A cowboy spoke and said it is important that the ranching industry create opportunities for their children, and the city’s financial contributions would show their long-term commitment to a sustainable beef industry

Resident Doyce Williams said the plant would create odors for residents who live on the east side of the city, including some hotels. He said rendering, including the process of dehydrating 10,000 gallons of blood each day, creates odors,

Resident Greg Wilke said every big opportunity comes with some risk. He pointed out that there are water abatement berms around the proposed site.

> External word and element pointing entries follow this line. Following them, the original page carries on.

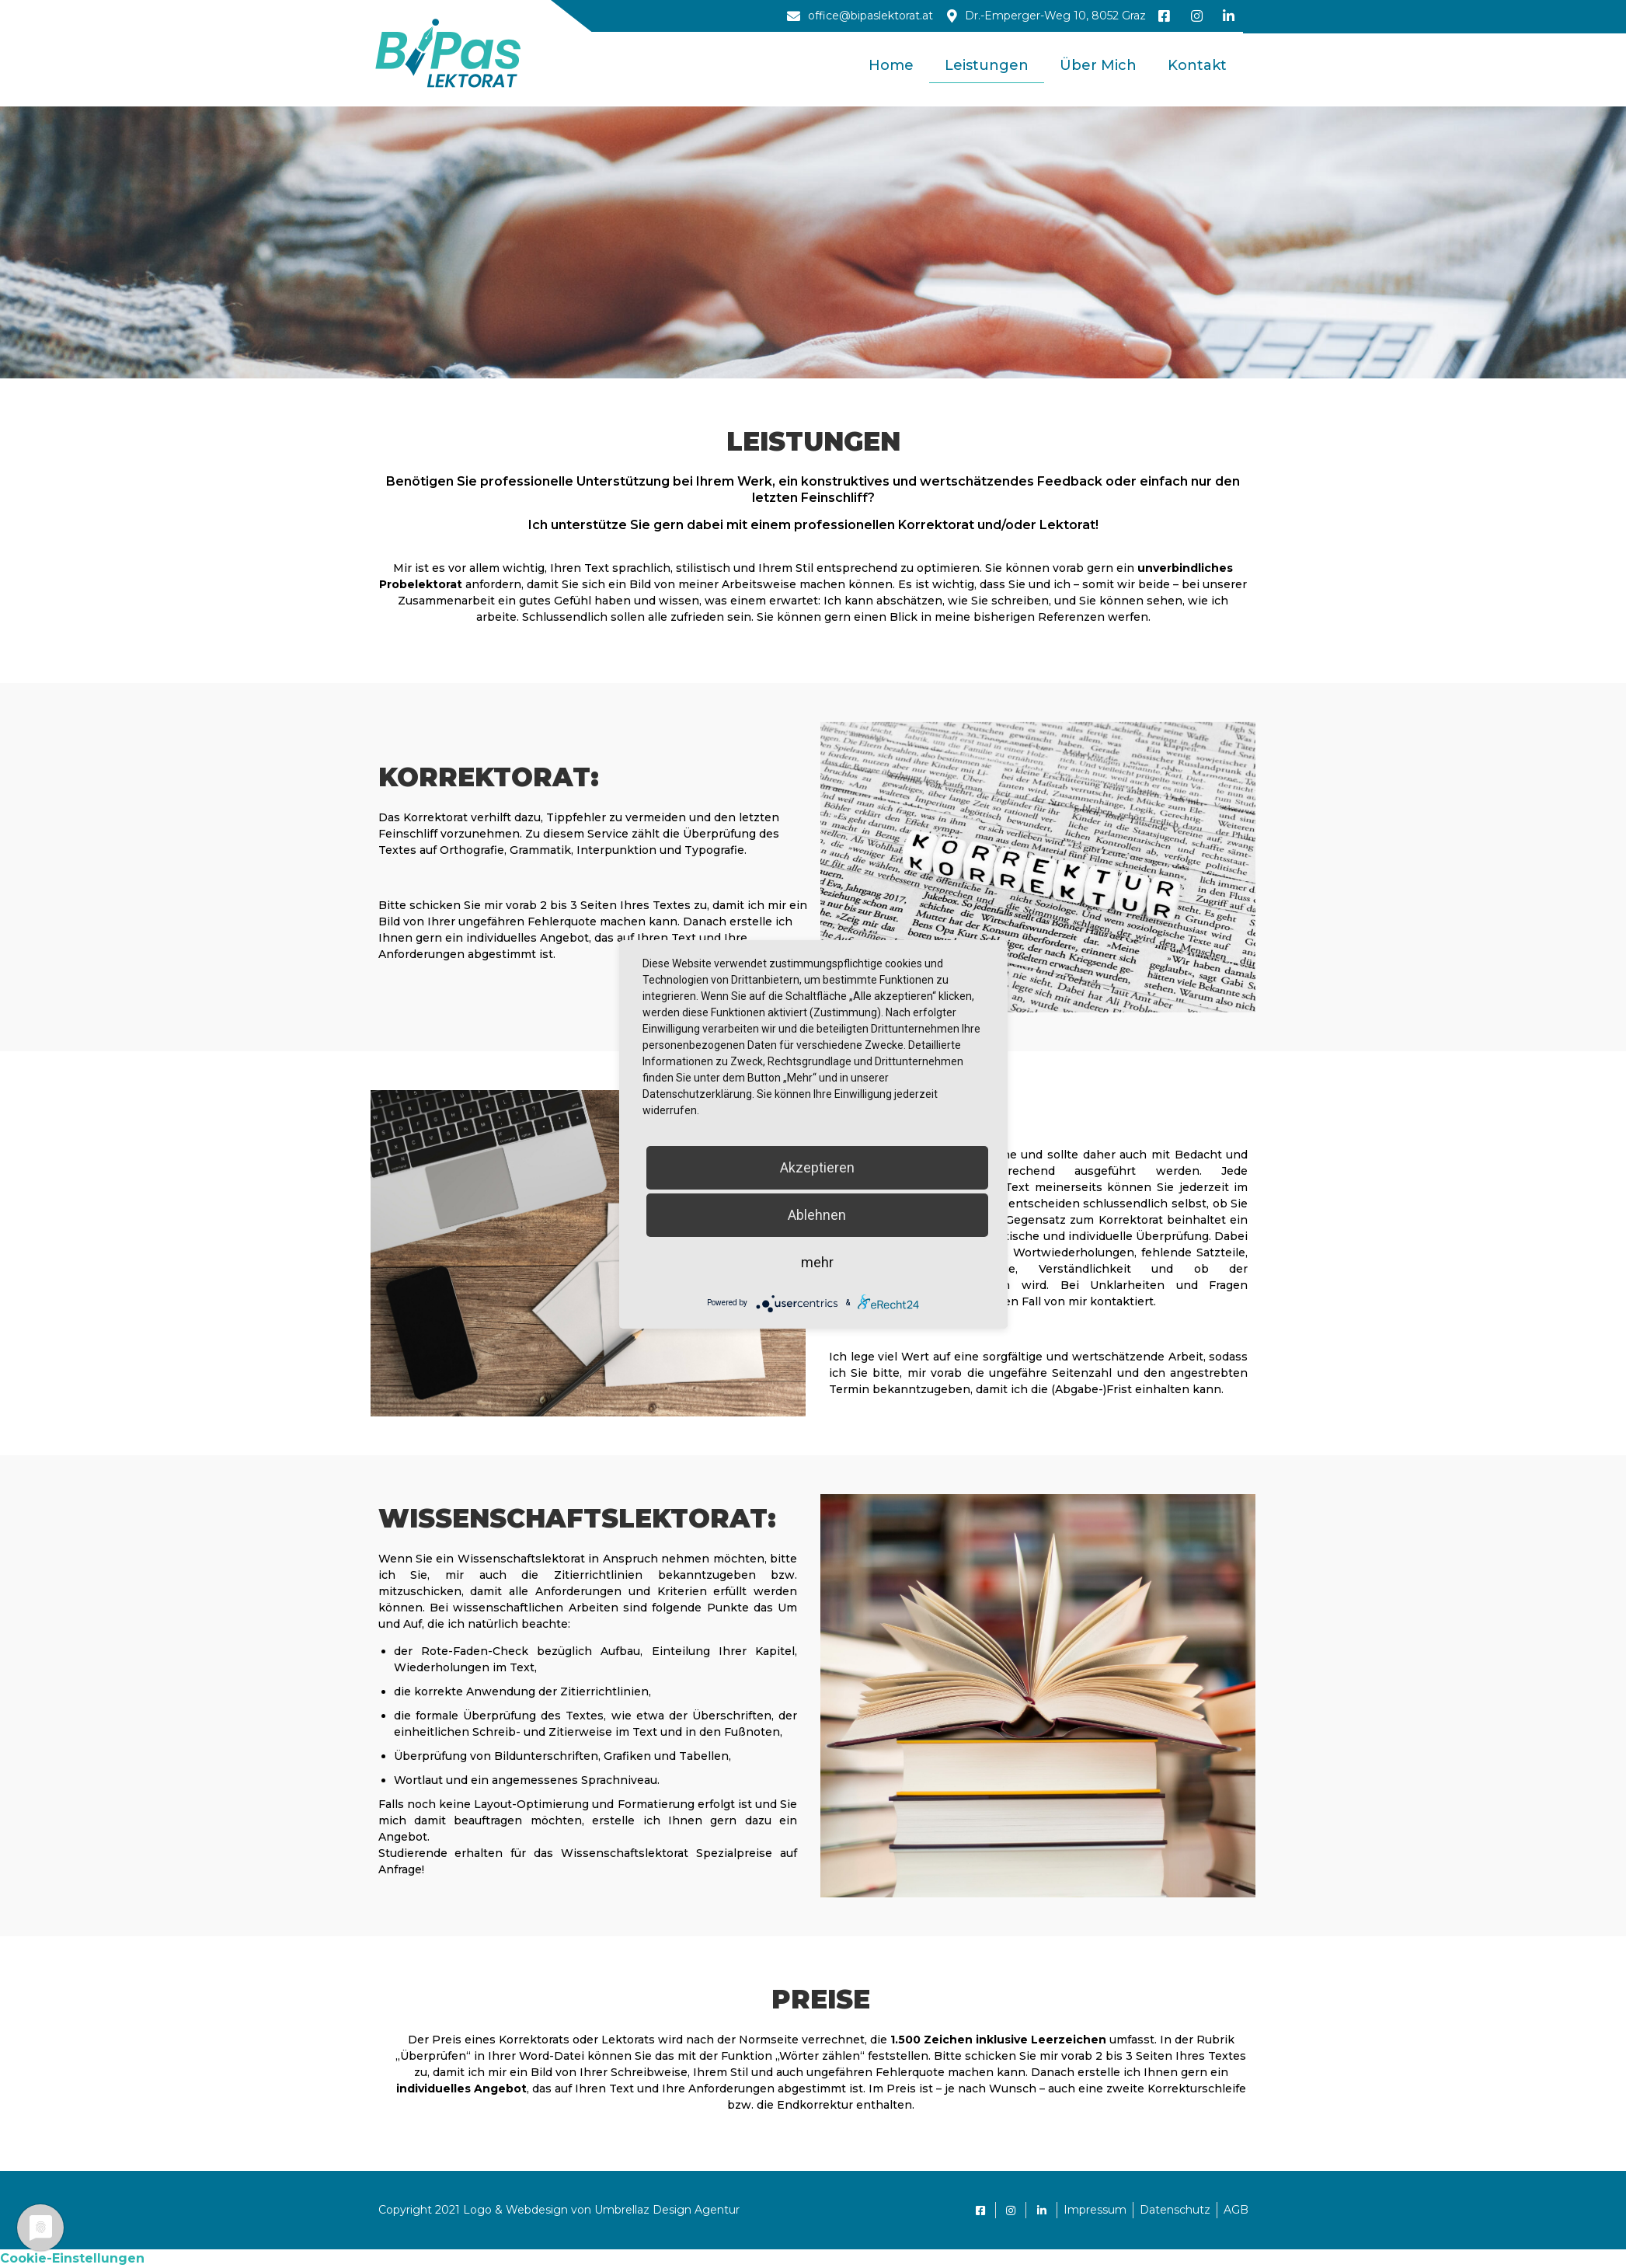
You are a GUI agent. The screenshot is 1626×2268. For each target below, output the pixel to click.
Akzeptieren (817, 1167)
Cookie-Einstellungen (72, 2258)
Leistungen (987, 65)
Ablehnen (817, 1215)
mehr (817, 1262)
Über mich (1098, 65)
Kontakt (1197, 65)
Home (891, 65)
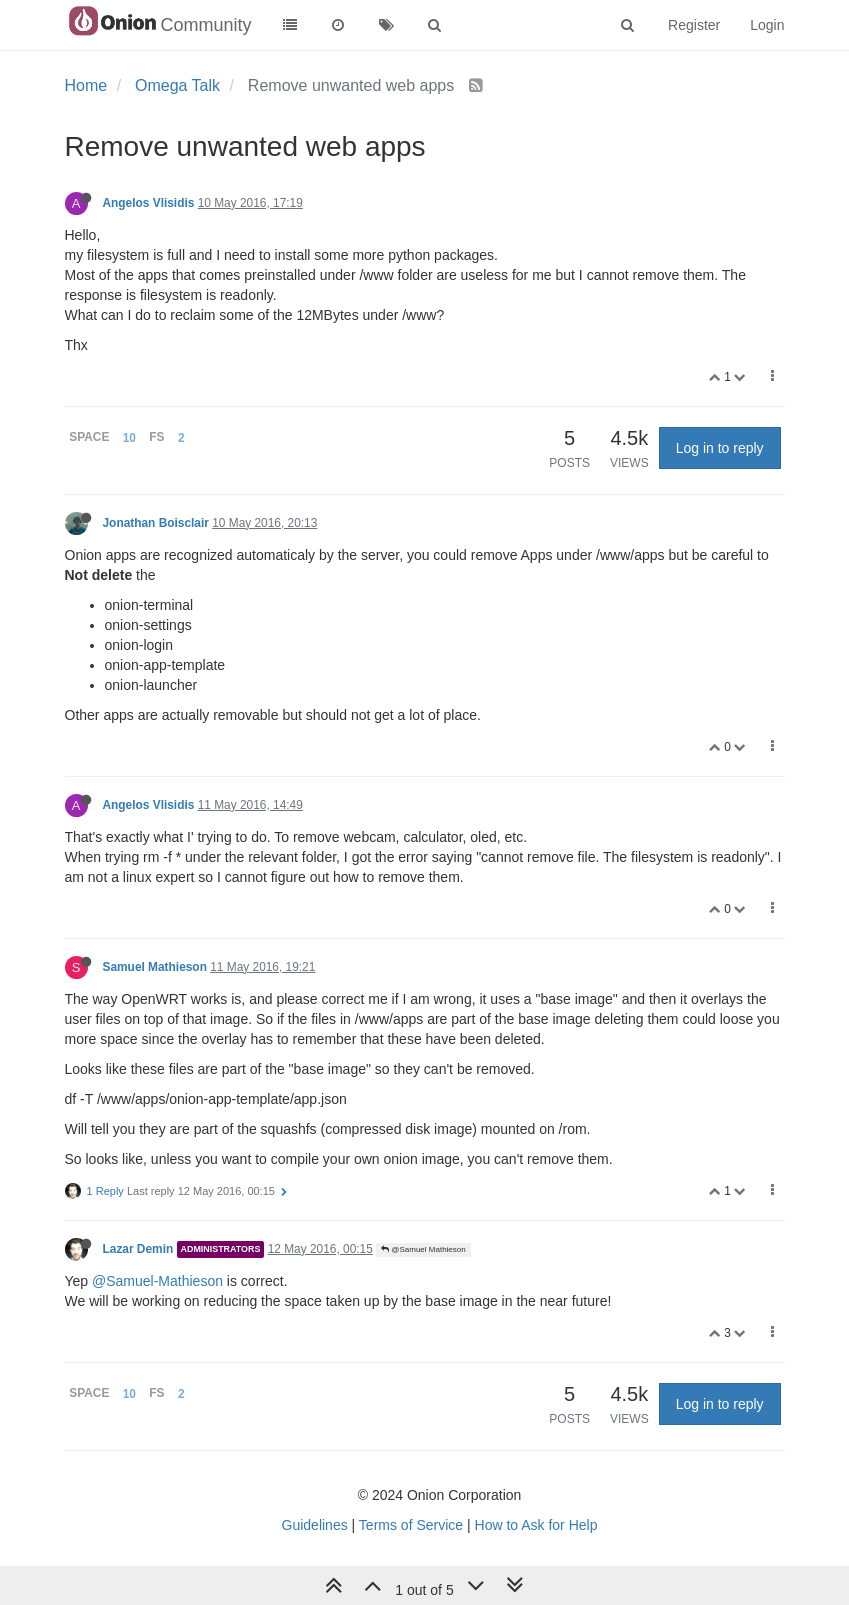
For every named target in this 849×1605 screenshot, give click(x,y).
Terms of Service (411, 1525)
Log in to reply (720, 448)
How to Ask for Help (536, 1525)
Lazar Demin (138, 1249)
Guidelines (315, 1525)
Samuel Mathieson (155, 967)
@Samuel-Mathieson (157, 1281)
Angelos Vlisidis (149, 203)
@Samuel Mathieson (423, 1249)
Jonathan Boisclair (156, 523)
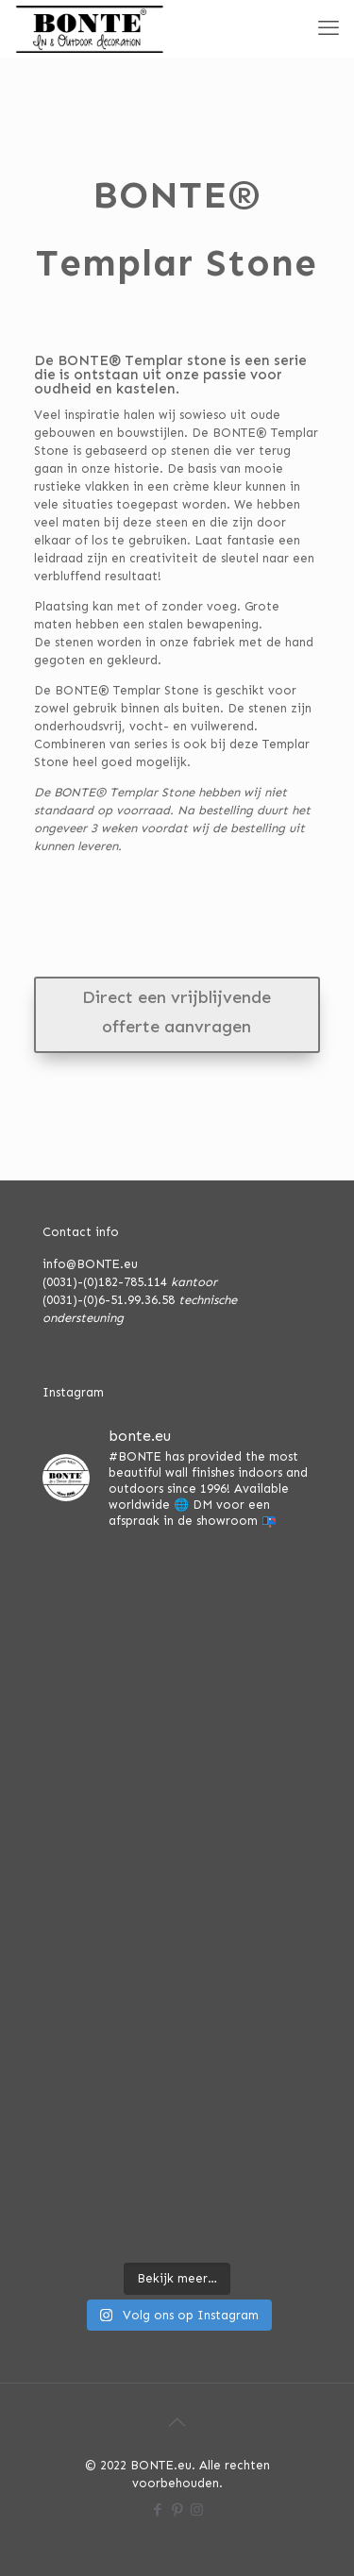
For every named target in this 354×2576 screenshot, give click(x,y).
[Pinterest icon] (177, 2509)
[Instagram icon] (197, 2509)
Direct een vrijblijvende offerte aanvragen (176, 1012)
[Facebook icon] (157, 2509)
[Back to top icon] (177, 2422)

“Everyone talks about value-added agriculture,” Wilke said. “This is it.”

Phares reminded the audience that the city council will make the final, ultimate decision. He said no one will be excluded from any regulations.

At one point in the discussion, Alan Erickson said he’s lived in North Platte for 40 years, and remembers the days when there were four packing plants in the city. He said the plant presents issues, but technology is improving all the time and Sustainable Beef will meet or exceed all the requirements.

“I believe our system is effective,” he said. “Let’s get ‘er done. Forty years is a long time to wait for growth in our city.” He received some scattered applause.

If the council approves, the money would come from two sources — half from a Northwestern Energy fund that comes from a surcharge on gas bills, and half from the Quality Growth Fund.

Rail Park

In other business, the committee also recommended awarding $200,000 a year for 10 years in a grant to establish an industrial Rail Park. That money will match up to $30 million from the state of Nebraska, Person said, enough to get the park rolling. Person said two companies are already actively interested in the location and urged the city to be ready to apply for the state funds as soon as the money is available in early August, because other cities are also interested in the money.

“It will be first come, first served,” he said.

Person said the two companies who are most interested in the park are considering investments of $70 million and $30 million, respectively.

The city council will have the final say on that fund too. It is expected to be on the agenda in early August.

Nebraskaland Days: ‘No thanks, pardner

In other business, the committee recommitted $350,000 to the growth fund that was held in reserve for Nebraskaland Days, if they would have needed it. Nebraskaland Days Executive Director David Fudge requested the money after COVID-19 decimated the celebration in 2020. But this year the celebration was successful, so the money won’t be needed.